Material shown –
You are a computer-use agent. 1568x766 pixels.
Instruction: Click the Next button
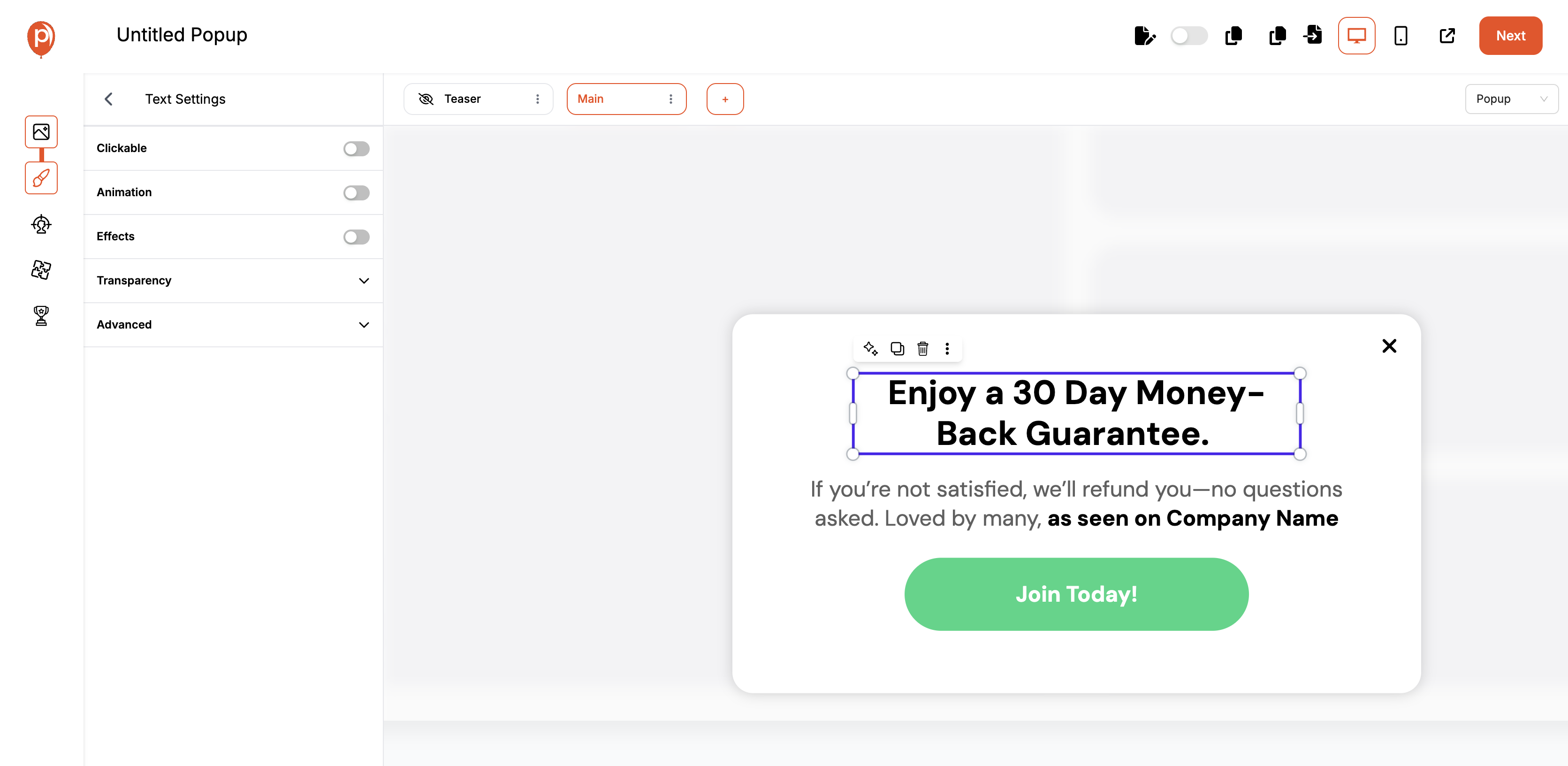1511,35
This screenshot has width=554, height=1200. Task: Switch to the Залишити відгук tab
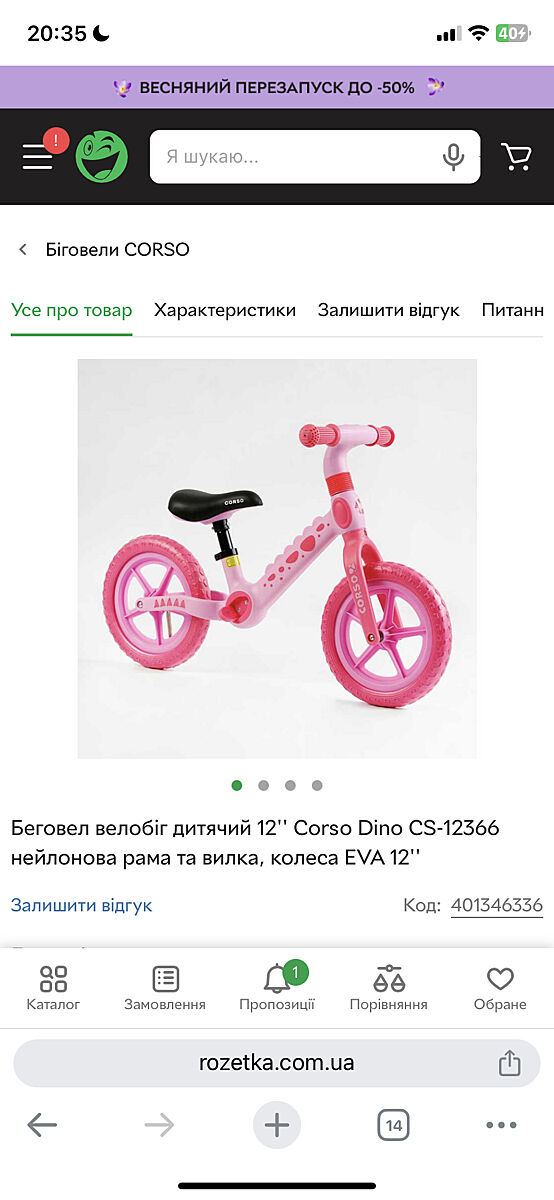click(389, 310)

What is expected – Only the records themselves, retyped exactly, belong in the answer; please leave all images behind.

Finished exercise –
You are a computer-use agent. 1568x766 pixels.
Instruction: Click the Next button
1511,35
This screenshot has width=554, height=1200. Task: Switch to the Залишити відгук tab
click(389, 310)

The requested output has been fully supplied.